Entries on finding words and elements:

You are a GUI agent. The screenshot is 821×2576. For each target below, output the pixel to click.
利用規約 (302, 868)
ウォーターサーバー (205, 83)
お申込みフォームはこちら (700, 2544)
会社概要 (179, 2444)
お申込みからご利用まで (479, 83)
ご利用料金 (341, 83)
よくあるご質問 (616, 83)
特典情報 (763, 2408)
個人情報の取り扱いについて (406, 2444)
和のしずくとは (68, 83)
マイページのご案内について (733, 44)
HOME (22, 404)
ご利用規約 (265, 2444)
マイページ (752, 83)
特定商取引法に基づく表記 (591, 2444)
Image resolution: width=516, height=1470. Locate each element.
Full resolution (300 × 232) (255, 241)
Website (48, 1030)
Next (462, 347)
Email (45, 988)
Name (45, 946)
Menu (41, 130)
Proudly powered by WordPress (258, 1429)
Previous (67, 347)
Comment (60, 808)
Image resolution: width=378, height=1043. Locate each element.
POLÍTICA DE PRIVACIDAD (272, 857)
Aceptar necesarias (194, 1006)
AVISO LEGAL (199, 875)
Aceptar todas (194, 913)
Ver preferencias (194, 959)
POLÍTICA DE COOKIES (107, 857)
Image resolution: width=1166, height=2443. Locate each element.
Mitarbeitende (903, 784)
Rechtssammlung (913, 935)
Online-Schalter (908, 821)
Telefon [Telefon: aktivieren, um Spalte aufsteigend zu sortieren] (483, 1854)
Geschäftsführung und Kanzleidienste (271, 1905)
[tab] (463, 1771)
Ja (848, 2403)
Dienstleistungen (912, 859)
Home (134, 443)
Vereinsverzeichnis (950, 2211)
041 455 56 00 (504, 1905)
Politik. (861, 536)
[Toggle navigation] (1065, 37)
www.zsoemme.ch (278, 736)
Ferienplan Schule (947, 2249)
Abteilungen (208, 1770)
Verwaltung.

### DIRECTIVE
Identify every line in the entries above that contains the word "resolution", and copy each of those lines. Case counts, so match the word only where its capitalization is the same.

### SOLUTION FOR THIS TASK
Image resolution: width=516, height=1470. Locate each element.
Full resolution (300 × 232) (255, 241)
Image resolution: width=378, height=1043. Locate each element.
Image resolution: width=1166, height=2443. Locate each element.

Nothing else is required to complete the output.